I may not be using the appropriate language in the title. If this needs edited please feel free.
I want to take a string with "byte"
substitutions for unicode characters and convert them back to unicode. Let's say I have:
x <- "bi<df>chen Z<fc>rcher hello world <c6>"
I'd like to get back:
"bißchen Zürcher hello world Æ"
I know that if I could get it to this form it would print to the console as desired:
"bi\xdfchen Z\xfcrcher \xc6"
I tried:
gsub("<([[a-z0-9]+)>", "\\x\\1", x)
## [1] "bixdfchen Zxfcrcher xc6"
How about this:
x <- "bi<df>chen Z<fc>rcher hello world <c6>"
m <- gregexpr("<[0-9a-f]{2}>", x)
codes <- regmatches(x, m)
chars <- lapply(codes, function(x) {
rawToChar(as.raw(strtoi(paste0("0x", substr(x,2,3)))), multiple = TRUE)
})
regmatches(x, m) <- chars
x
# [1] "bi\xdfchen Z\xfcrcher hello world \xc6"
Encoding(x) <- "latin1"
x
# [1] "bißchen Zürcher hello world Æ"
Note that you can't make an escaped character by pasting a "\x" to the front of a number.
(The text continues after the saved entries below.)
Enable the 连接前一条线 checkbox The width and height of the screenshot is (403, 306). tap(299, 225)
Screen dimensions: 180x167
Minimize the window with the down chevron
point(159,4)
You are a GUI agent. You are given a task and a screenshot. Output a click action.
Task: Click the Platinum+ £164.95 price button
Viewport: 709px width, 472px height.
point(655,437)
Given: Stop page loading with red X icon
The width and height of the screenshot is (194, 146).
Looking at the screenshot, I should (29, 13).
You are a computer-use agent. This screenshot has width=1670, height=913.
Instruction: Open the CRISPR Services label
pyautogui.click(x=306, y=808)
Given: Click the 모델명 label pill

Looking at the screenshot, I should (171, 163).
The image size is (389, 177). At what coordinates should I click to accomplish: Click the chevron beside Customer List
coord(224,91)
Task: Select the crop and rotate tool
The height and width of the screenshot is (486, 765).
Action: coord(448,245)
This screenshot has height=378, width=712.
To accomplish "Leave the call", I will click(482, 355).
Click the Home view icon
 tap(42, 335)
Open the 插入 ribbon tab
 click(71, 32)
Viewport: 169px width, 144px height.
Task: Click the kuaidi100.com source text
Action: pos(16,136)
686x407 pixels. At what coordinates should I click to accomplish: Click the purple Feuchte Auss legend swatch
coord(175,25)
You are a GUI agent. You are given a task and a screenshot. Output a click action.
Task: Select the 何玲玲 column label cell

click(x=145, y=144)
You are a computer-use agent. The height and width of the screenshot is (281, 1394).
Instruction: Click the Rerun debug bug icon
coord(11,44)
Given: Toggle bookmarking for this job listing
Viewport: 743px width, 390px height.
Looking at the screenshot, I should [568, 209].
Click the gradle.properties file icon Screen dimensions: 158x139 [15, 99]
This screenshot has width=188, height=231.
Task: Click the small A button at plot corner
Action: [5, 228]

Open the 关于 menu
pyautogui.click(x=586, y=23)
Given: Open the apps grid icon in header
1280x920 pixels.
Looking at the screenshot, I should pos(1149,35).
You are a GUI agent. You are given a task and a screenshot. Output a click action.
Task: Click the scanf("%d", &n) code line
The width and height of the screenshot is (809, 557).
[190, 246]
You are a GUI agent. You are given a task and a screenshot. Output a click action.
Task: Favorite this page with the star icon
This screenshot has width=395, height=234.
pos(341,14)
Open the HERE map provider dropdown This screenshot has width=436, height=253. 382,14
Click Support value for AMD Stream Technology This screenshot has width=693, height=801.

That "\x" really isn't in the string at all. It's just how R chooses to represent it on screen. Here use use rawToChar()
to turn a number into the character we want.
I tested this on a Mac so I had to set the encoding to "latin1" to see the correct symbols in the console. Just using a single byte like that isn't proper UTF-8.
You can also use the gsubfn
library.
library(gsubfn)
f <- function(x) rawToChar(as.raw(as.integer(paste0("0x", x))), multiple=T)
gsubfn("<([0-9a-f]{2})>", f, "bi<df>chen Z<fc>rcher hello world <c6>")
## [1] "bißchen Zürcher hello world Æ"